Traditional Culture Encyclopedia - Tourist attractions - Hive: Partitioned table structure and data replication

Hive: Partitioned table structure and data replication

Summary: Hive, Shell

Hive replication table includes two types

For non-partitioned tables, if you want to completely copy one table to another table, directly Just use the CREATE TABLE ... AS statement. For example, copy two fields and field values ????of one table to another table as follows

For partitioned tables, if you use the CREATE TABLE ... AS statement, the partition will be invalid. , but it can be executed without error, and the fields and data can be completely copied

There is a partitioned table above, with the dt field as the partition, and CREATE TABLE... AS is used for full table replication

< p> Check that there are no problems with the table structure and table data volume

Check the partition and report an error: This table is not a partitioned table, but the original partition field dt does exist in the table structure.

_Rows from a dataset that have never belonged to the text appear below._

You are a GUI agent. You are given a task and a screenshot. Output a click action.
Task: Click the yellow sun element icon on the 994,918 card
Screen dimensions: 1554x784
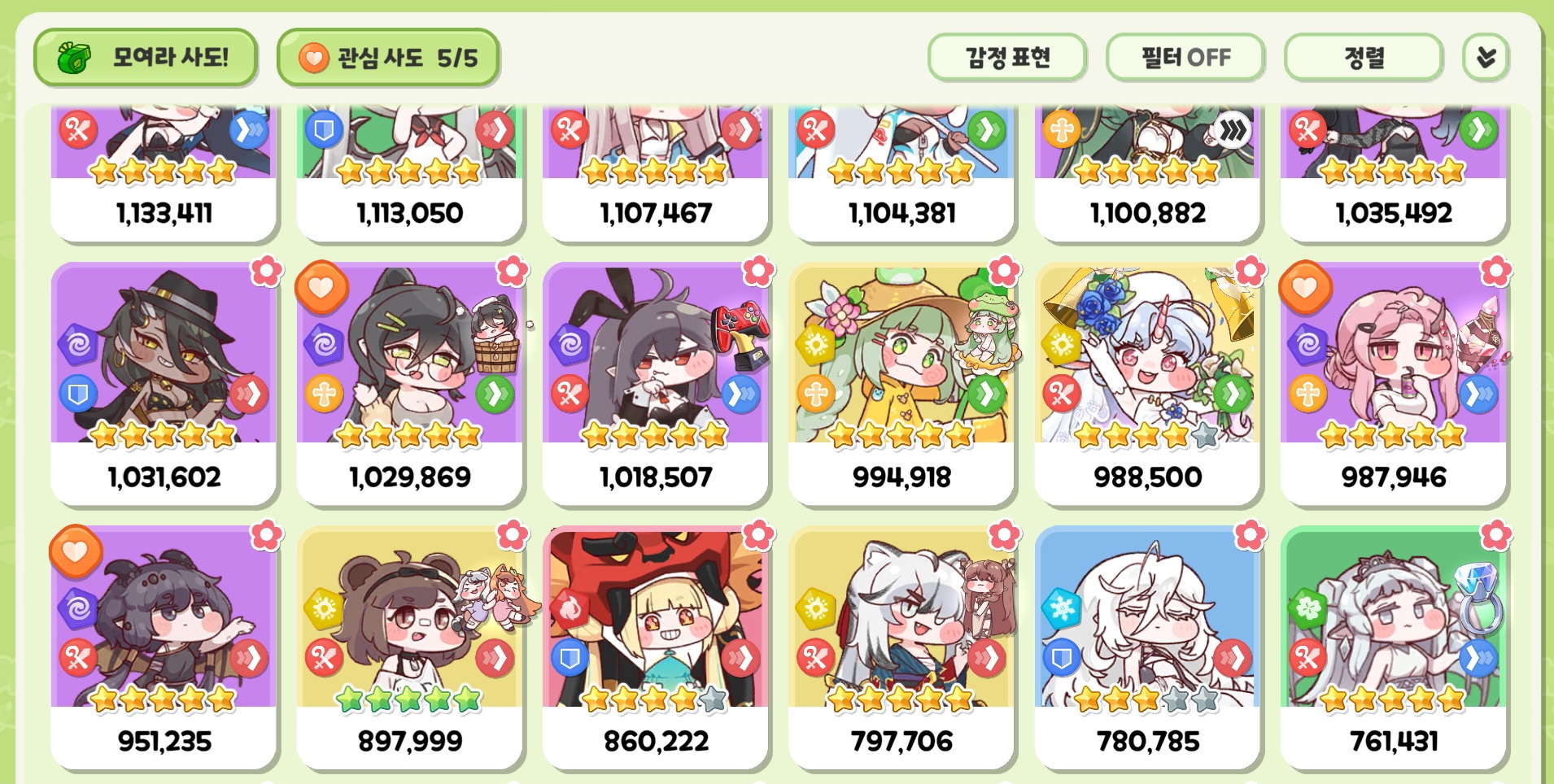tap(816, 345)
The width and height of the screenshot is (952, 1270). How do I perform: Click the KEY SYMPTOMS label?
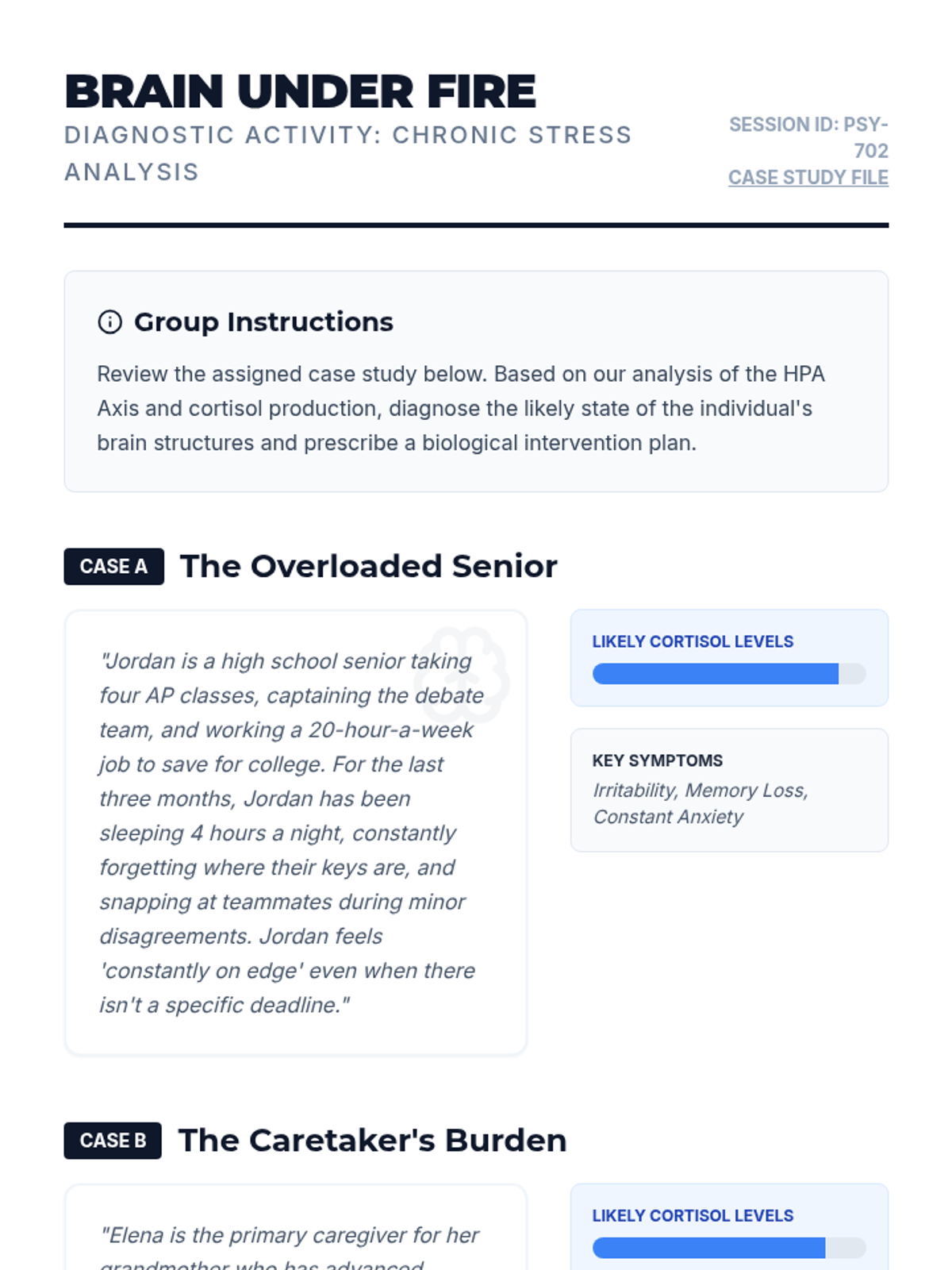click(x=657, y=760)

At this time The partition function of the dt field fails, but the data is retained

To copy the full name of the partition table with partitions, you need to use the LIKE statement to copy the partition information. The specific steps are as follows

The first step is to copy an empty table, which has the table structure and partition information of the original table

The next step is to use the hdfs command to copy the storage path of the original table in hdfs to the path of the new table. Storage of a table The path is a directory, and there are subdirectories under the directory. Each subdirectory represents a partition. Under the partition directory is the data file. The data file is in the format starting with part. The data under the same partition is divided by Hive's bucketing strategy.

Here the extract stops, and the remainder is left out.